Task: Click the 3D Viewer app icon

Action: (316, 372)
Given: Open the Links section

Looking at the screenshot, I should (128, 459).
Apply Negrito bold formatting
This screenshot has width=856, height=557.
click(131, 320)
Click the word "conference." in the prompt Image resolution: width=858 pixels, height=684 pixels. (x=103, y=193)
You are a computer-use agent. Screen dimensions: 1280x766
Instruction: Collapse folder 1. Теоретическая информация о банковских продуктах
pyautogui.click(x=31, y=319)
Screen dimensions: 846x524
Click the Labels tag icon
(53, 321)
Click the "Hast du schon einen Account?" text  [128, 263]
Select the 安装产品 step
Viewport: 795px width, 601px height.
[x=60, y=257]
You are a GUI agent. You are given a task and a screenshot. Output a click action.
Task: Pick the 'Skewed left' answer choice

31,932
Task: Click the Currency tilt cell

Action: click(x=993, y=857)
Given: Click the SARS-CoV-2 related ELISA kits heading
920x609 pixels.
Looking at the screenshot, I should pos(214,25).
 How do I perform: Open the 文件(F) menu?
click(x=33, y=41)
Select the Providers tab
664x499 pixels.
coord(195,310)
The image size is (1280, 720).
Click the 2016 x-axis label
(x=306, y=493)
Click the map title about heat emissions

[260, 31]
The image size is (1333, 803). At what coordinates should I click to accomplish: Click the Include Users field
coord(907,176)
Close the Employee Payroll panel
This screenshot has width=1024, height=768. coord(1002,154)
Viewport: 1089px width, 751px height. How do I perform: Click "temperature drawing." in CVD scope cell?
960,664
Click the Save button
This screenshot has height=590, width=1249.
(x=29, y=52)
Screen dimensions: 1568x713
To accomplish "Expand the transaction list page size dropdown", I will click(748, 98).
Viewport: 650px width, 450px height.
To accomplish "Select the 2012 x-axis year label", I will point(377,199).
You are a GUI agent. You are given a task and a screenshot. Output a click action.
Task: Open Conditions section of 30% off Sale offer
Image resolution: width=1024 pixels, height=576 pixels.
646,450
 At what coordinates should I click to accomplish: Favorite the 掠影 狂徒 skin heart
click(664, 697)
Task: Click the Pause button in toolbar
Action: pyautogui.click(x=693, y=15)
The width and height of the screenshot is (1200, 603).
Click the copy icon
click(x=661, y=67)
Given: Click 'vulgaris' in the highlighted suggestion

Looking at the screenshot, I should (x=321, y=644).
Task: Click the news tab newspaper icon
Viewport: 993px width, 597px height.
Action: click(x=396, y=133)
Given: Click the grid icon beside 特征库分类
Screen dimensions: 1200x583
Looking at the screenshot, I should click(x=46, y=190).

● ● ● ● ●

The problem: Exact copies of the lines from the one containing "Given: Click the grid icon beside 特征库分类" through the final line of the records are all the answer should hold.

Exercise response:
Given: Click the grid icon beside 特征库分类
Screen dimensions: 1200x583
Looking at the screenshot, I should click(x=46, y=190).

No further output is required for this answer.